• **PROVIDED ENTRIES**
|---|

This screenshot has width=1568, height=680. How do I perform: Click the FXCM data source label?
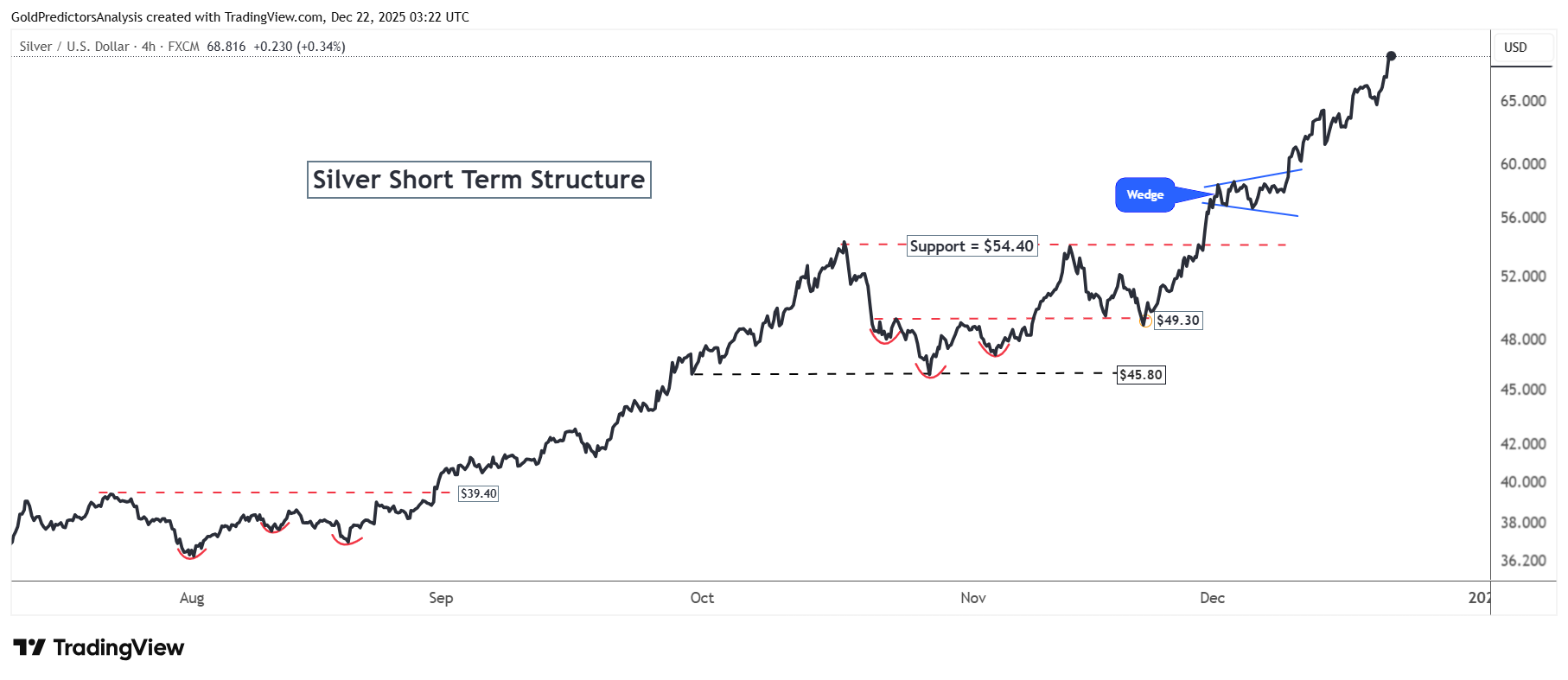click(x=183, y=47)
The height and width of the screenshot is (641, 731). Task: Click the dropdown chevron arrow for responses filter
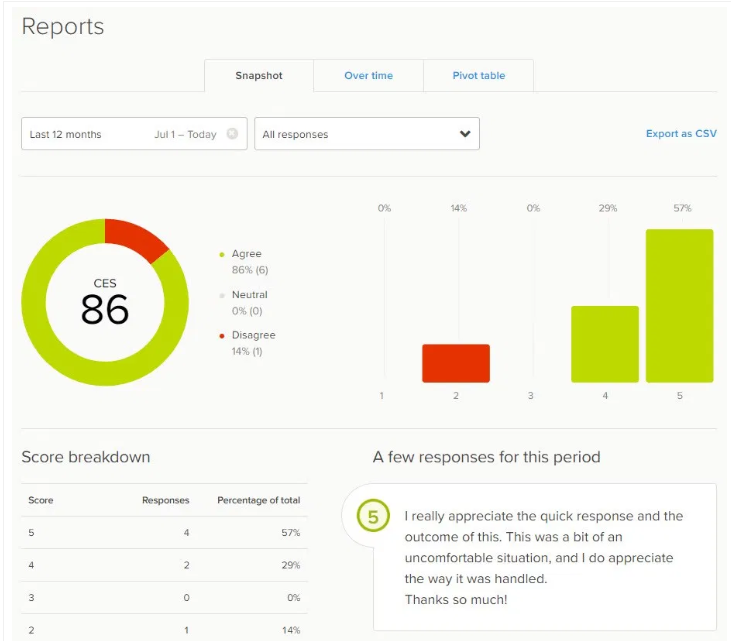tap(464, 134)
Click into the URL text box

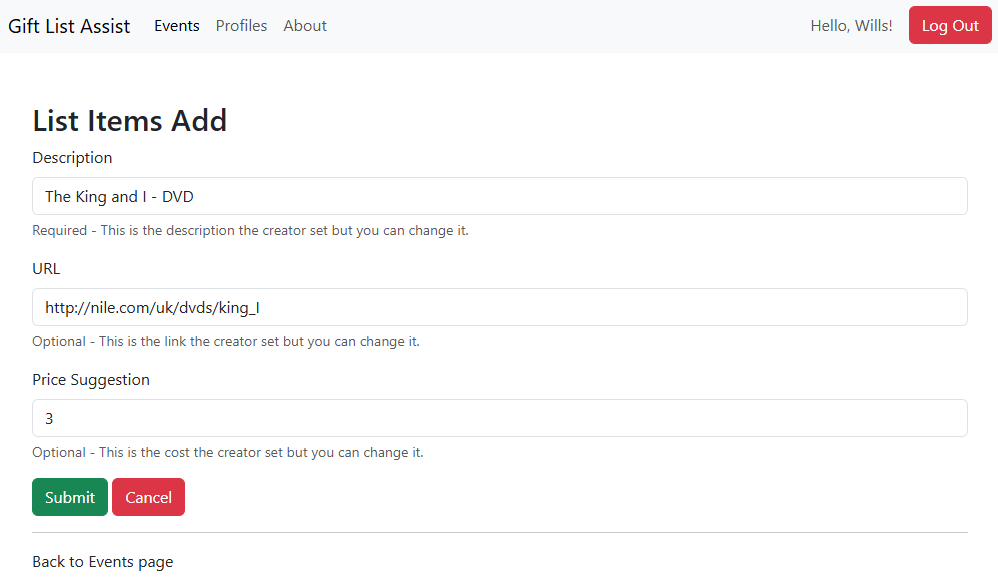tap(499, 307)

|---|

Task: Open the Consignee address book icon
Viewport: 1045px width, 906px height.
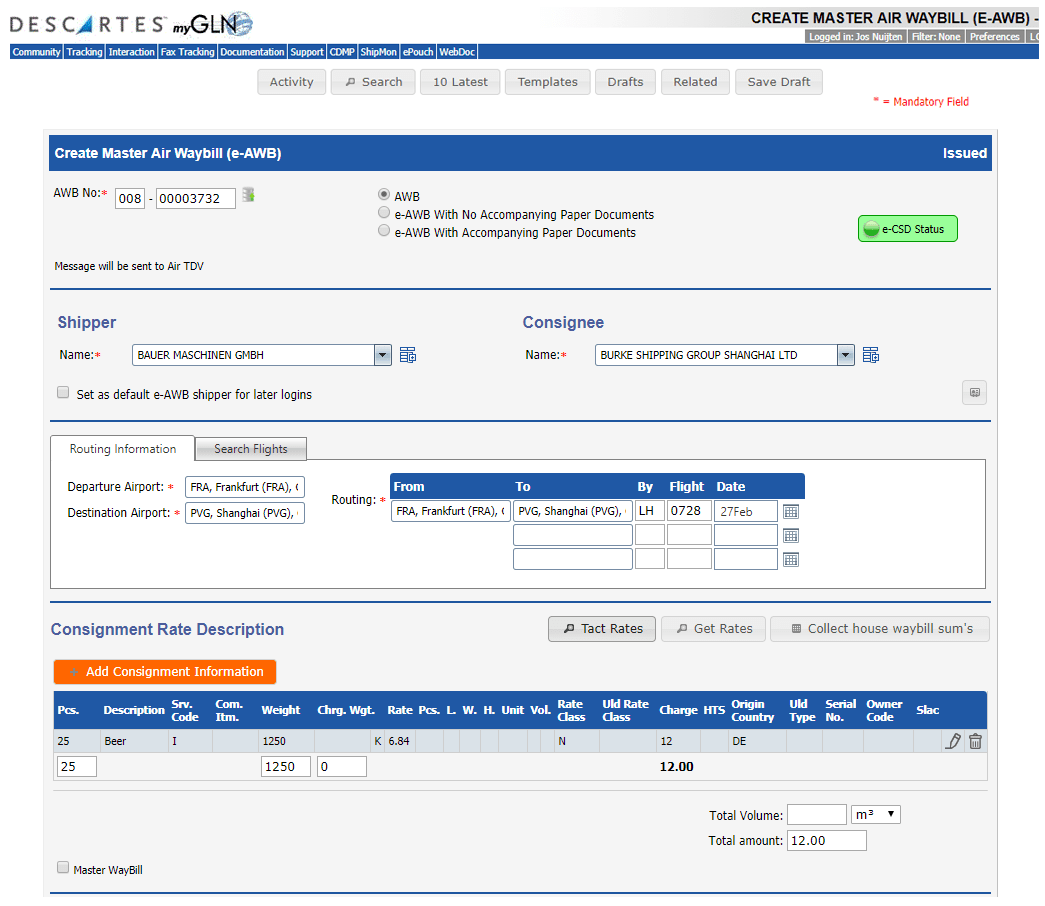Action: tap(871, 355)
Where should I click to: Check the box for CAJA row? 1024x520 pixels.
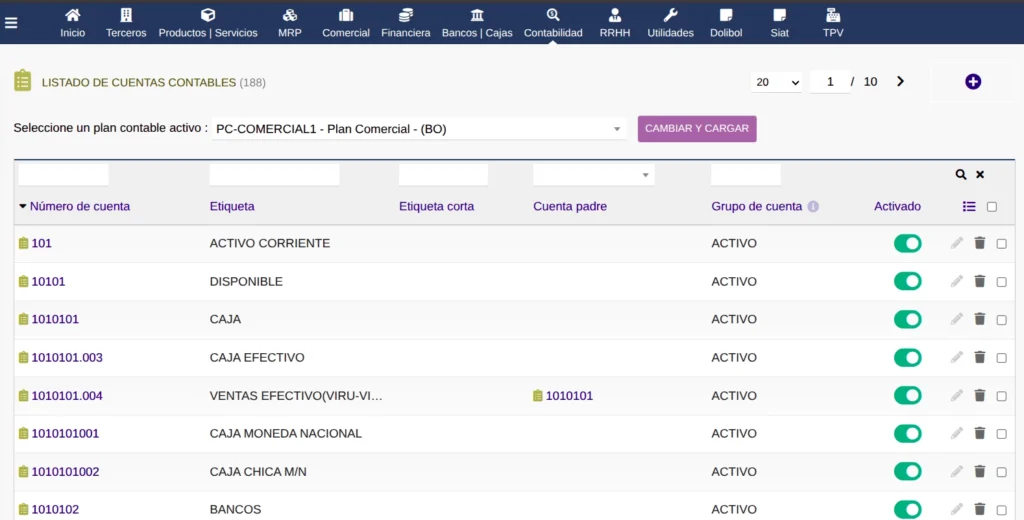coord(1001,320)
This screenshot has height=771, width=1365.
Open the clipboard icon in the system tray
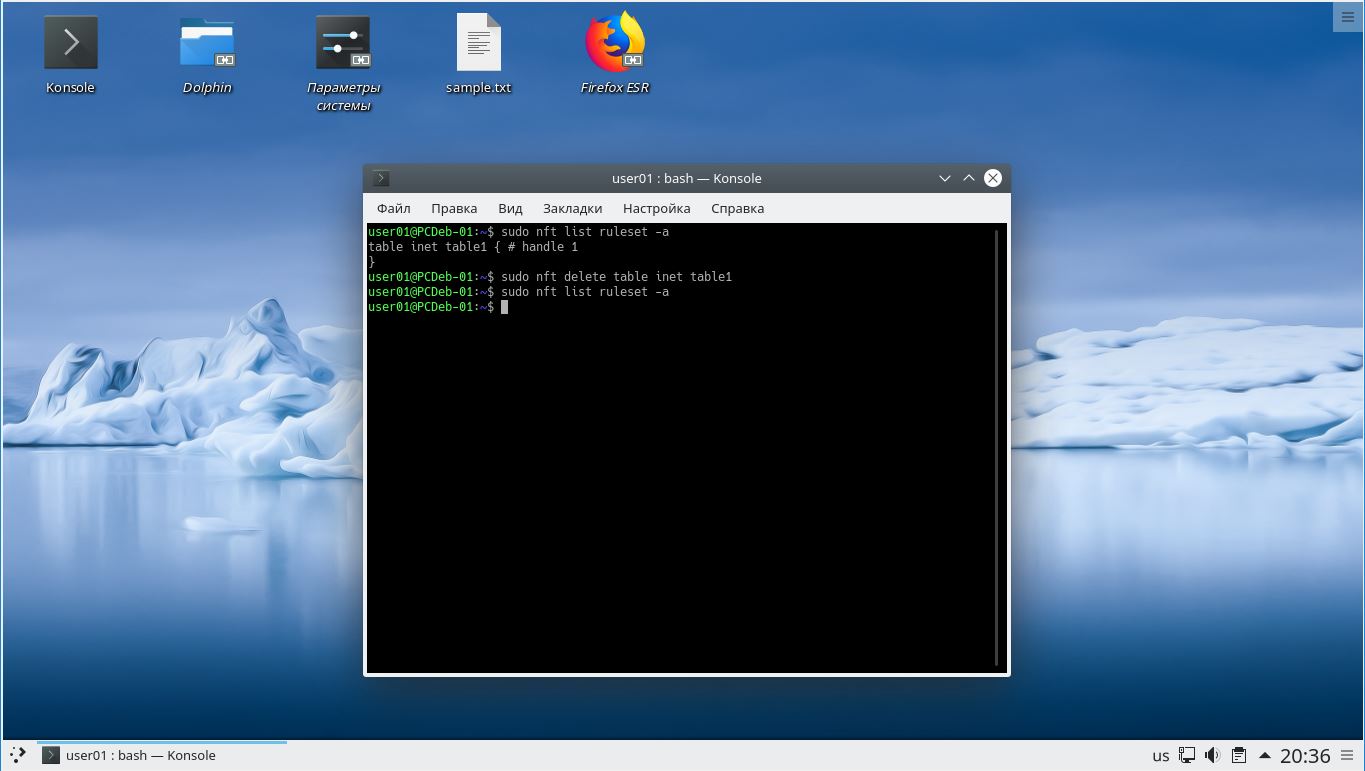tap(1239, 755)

|---|

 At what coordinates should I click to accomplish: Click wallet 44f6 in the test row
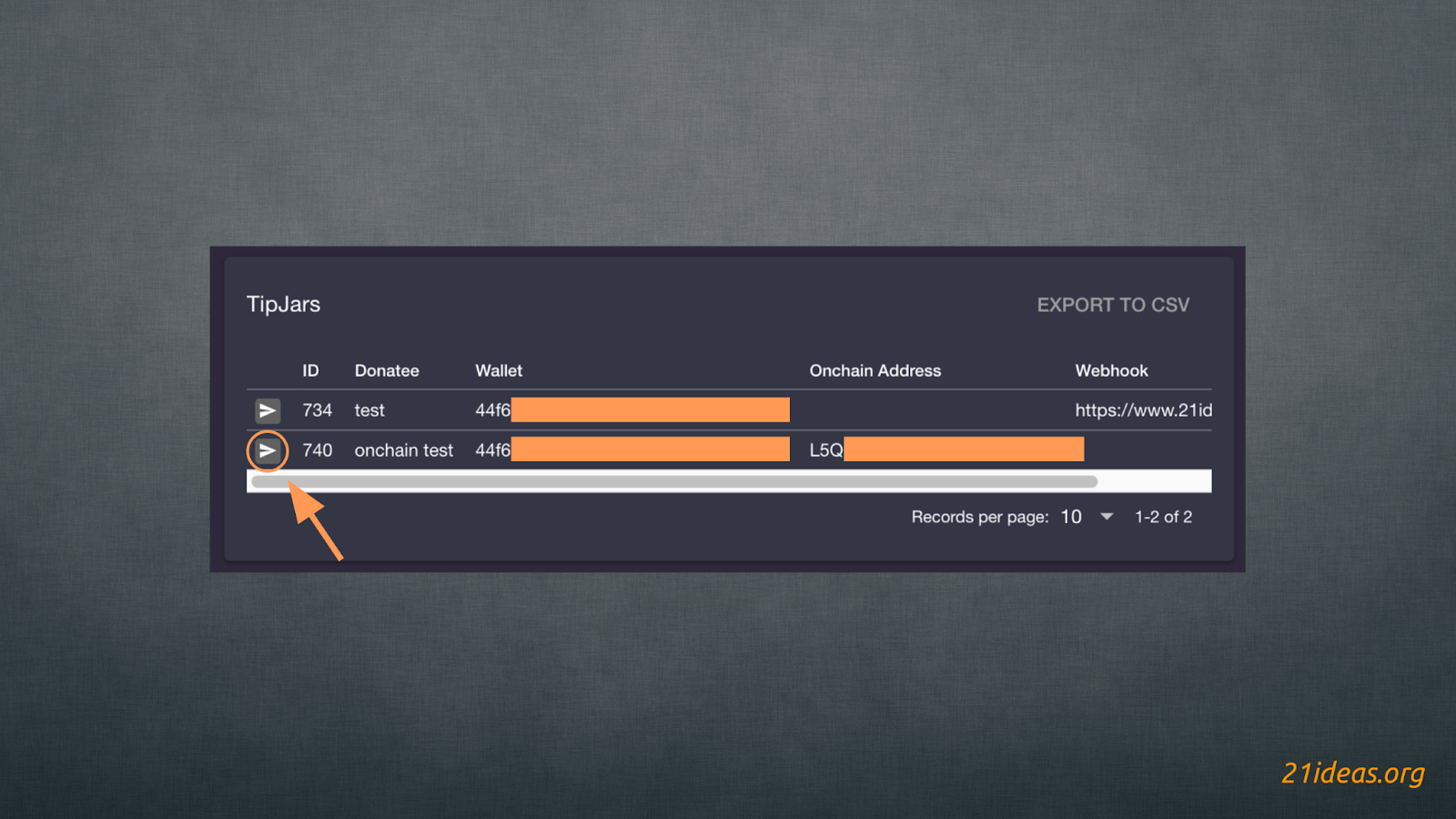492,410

|---|

• **TO BE DONE**
Reproduce the records verbatim from the line containing "This screenshot has width=1568, height=680." through the line containing "tap(499, 307)", both included. Omit the pictures.

• **ANSWER TO THE PROBLEM**
This screenshot has width=1568, height=680. How do I perform: Click the FXCM data source label?
click(x=183, y=47)
The height and width of the screenshot is (641, 731). Task: Click the dropdown chevron arrow for responses filter
tap(464, 134)
Click into the URL text box

tap(499, 307)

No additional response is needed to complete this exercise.